LAUSR

Application of mesoporous silica nanoparticles (MSNs) as antifouling/antibacterial carriers is limited and specifically with a dual synergetic effect. In the present work, MSNs modified with quaternary ammonium salts (QASs) and loaded with the biocide Parmetol S15 were synthesized as functional fillers for antifouling/antibacterial coatings. From the family of the MSNs, MCM-48 was selected as a carrier because of its cubic pore structure, high surface area, and high specific pore volume. The QASs used for the surface modification of MCM-48 were dimethyloctadecyl[3-(trimethoxysilyl)propyl]ammonium chloride and dimethyltetradecyl[3-(triethoxysilyl)propyl]ammonium chloride. The QAS-modified MCM-48 reveals strong covalent bonds between the QAS and the surface of the nanoparticles. The surface functionalization was confirmed by Fourier transform infrared spectroscopy, thermogravimetric analysis, elemental analysis, and ζ-potential measurements. Additional loading of the QAS-modified MCM-48 with a commercially available biocide (Parmetol S15) resulted in a synergetic dual antibacterial/antifouling effect.
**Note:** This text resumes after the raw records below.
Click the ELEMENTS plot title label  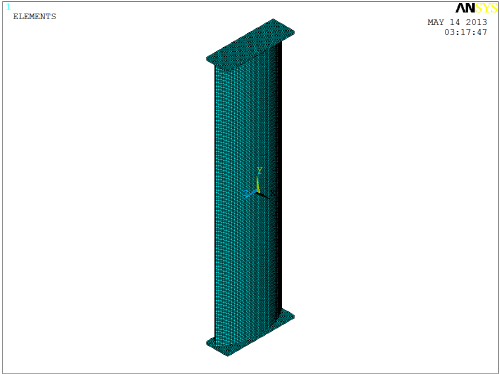(x=35, y=16)
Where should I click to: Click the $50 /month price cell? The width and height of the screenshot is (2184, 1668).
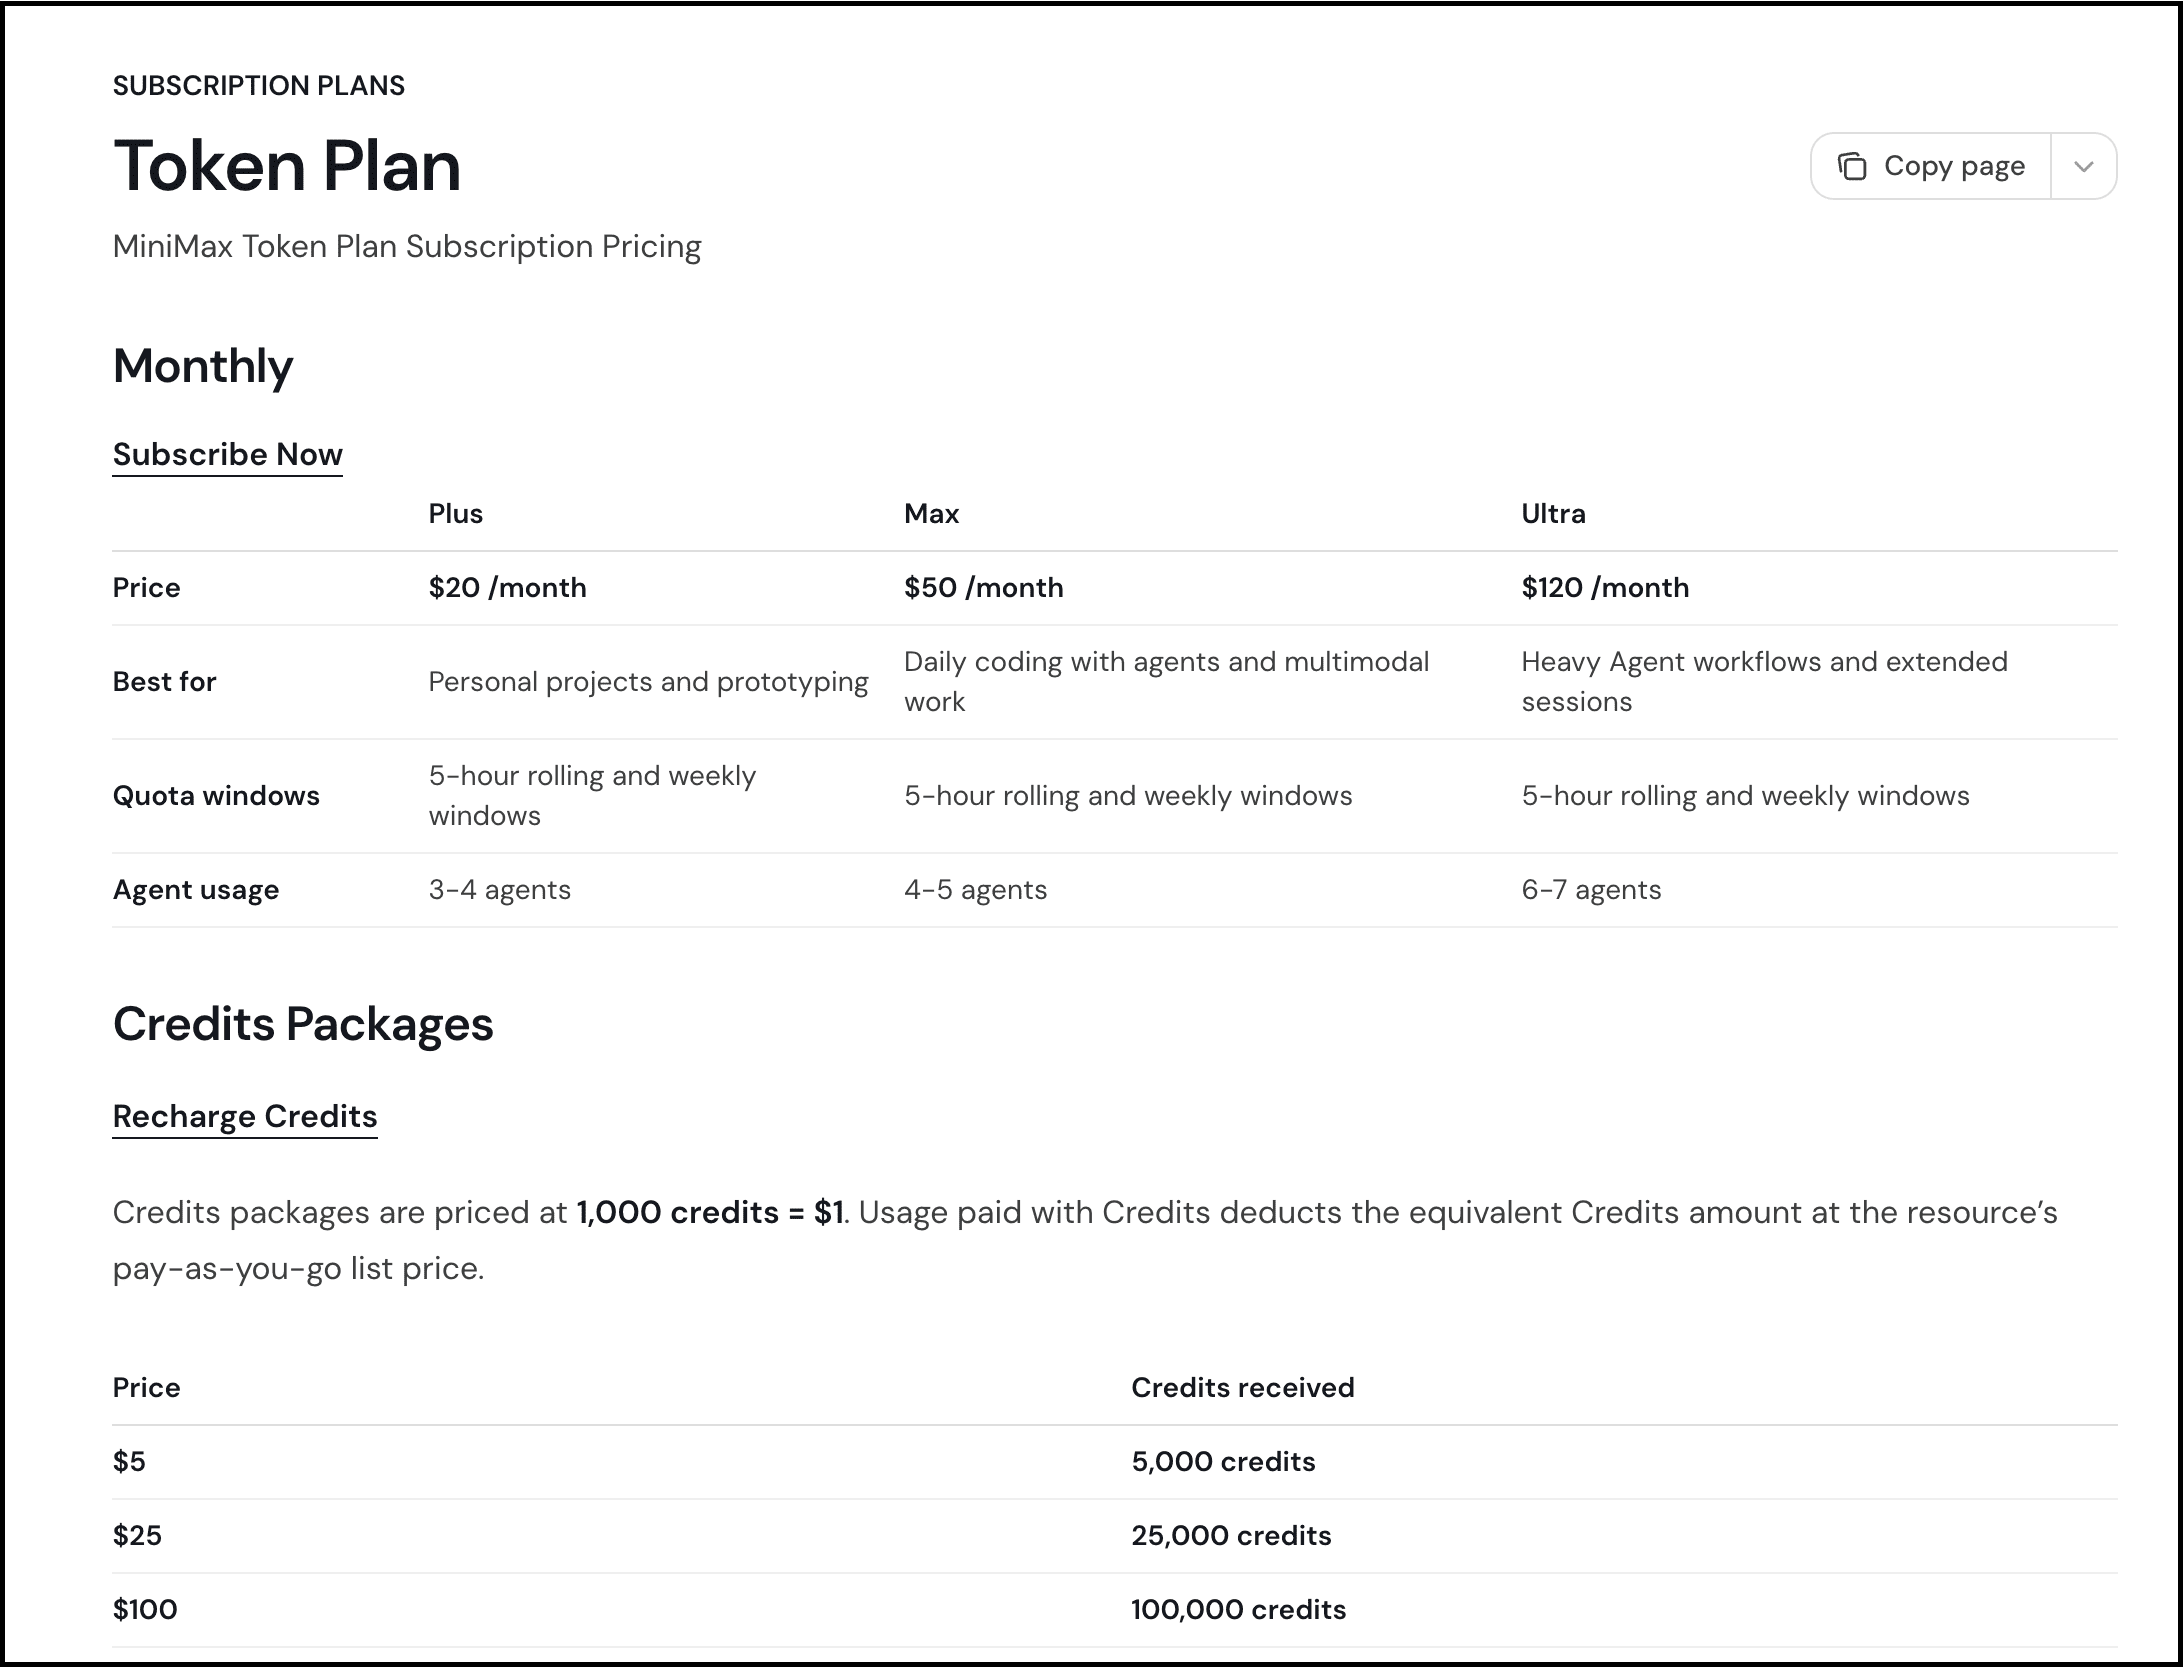pyautogui.click(x=984, y=588)
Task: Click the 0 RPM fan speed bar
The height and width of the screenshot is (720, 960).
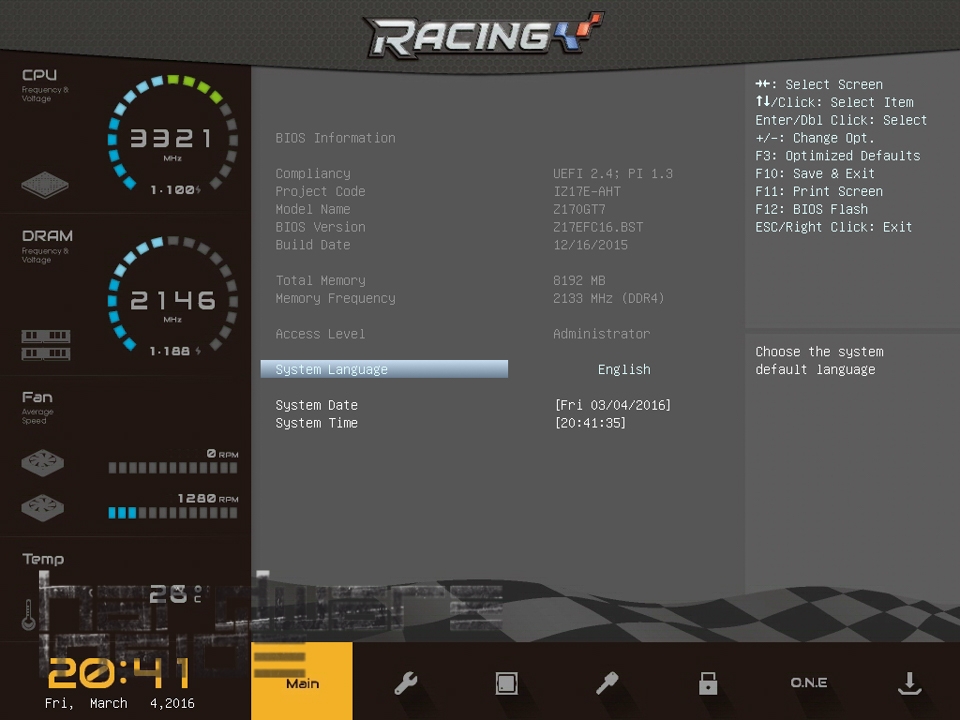Action: click(172, 468)
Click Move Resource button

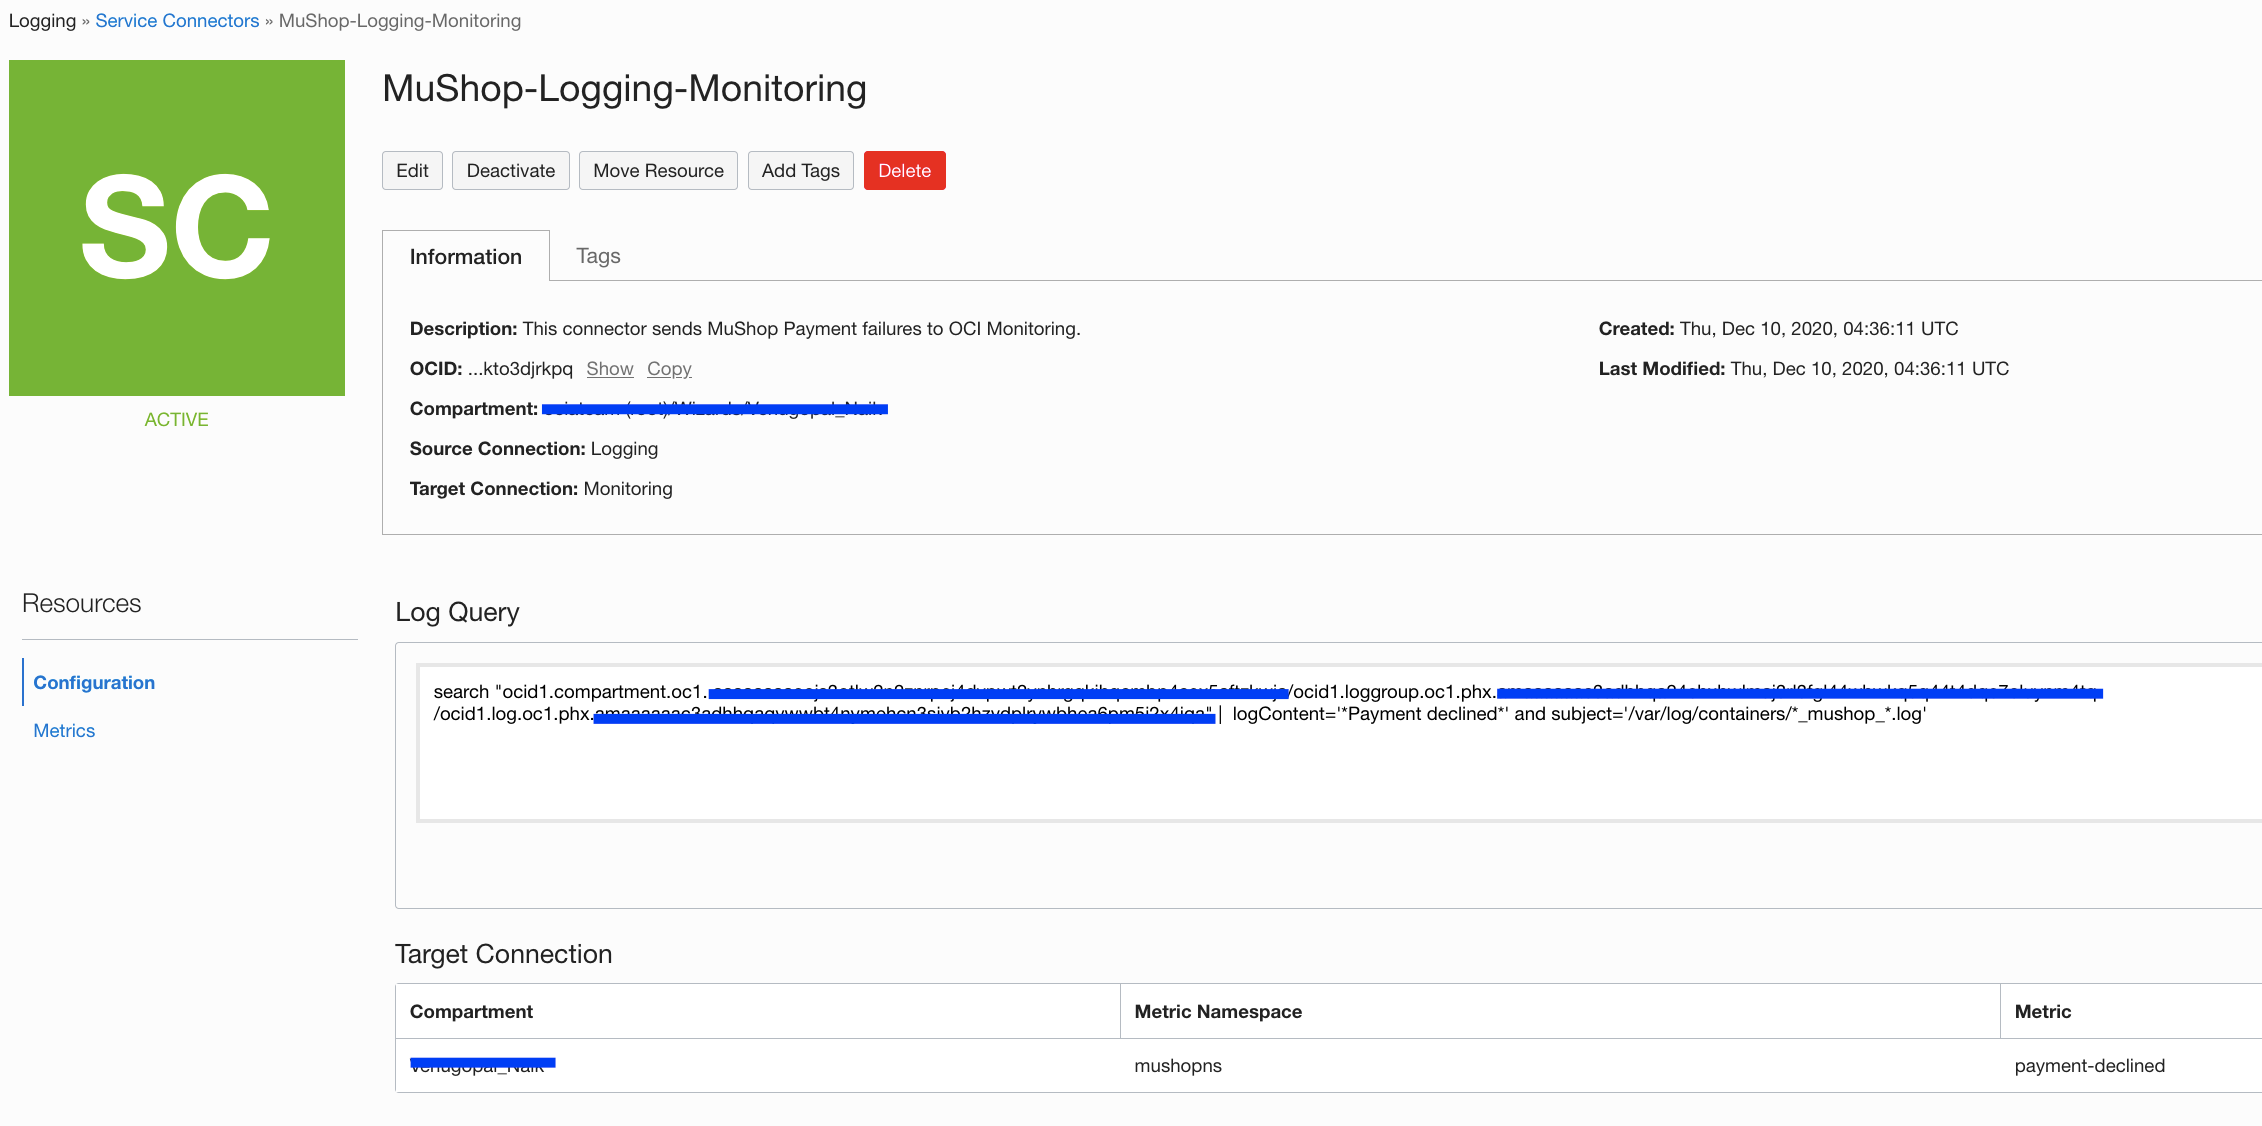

Either loaded or unloaded QAS-modified MSNs exhibited high antibacterial performance confirming their dual activity. The QAS-modified MCM-48 loaded with the biocide Parmetol S15 killed all exposed bacteria after 3 h of incubation and presented 100% reduction at the antibacterial tests against Gram-negative and Gram-positive bacteria. Furthermore, the QAS-modified MCM-48 without Parmetol S15 presented 77-89% reduction against the exposed Gram-negative bacteria and 78-94% reduction against the exposed Gram-positive bacteria. In addition, the modified MCM-48 was mixed with coating formulations, and its antifouling performance was assessed in a field test trial in northern Red Sea. All synthesized paints presented significant antifouling properties after 5 months of exposure in real seawater conditions, and the dual antifouling effect of the nanoparticles was confirmed.